[Dataset entries]
--------
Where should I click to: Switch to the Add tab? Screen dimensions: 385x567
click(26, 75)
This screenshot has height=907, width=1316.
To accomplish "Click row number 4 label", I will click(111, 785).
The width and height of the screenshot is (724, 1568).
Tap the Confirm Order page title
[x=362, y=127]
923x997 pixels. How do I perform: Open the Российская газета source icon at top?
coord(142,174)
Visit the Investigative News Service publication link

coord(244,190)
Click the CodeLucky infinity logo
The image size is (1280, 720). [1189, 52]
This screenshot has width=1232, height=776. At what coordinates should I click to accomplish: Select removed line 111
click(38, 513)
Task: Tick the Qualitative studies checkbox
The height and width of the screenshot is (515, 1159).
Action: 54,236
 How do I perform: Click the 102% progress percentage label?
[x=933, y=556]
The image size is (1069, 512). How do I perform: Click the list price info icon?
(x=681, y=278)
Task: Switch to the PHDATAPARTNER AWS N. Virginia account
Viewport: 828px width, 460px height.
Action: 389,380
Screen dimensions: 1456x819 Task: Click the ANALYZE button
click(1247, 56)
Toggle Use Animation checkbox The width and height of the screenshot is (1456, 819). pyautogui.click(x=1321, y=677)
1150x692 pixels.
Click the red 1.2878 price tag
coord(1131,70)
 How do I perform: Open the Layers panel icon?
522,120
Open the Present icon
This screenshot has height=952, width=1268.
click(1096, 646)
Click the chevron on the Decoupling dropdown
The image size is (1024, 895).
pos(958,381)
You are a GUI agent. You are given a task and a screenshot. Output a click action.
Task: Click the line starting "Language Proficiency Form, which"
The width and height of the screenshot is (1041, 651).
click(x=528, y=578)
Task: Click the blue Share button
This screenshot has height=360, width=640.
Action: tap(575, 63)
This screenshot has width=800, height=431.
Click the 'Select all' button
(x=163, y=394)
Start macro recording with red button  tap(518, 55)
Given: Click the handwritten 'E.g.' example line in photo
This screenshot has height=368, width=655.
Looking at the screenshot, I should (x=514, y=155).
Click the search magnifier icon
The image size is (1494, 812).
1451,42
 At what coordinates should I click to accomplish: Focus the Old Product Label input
--------
### [WHAT TO PRODUCE]
Within the data above, how many lines contain "checkbox"? Respond with the tally alone.

### [ANSWER TO THE PROBLEM]
2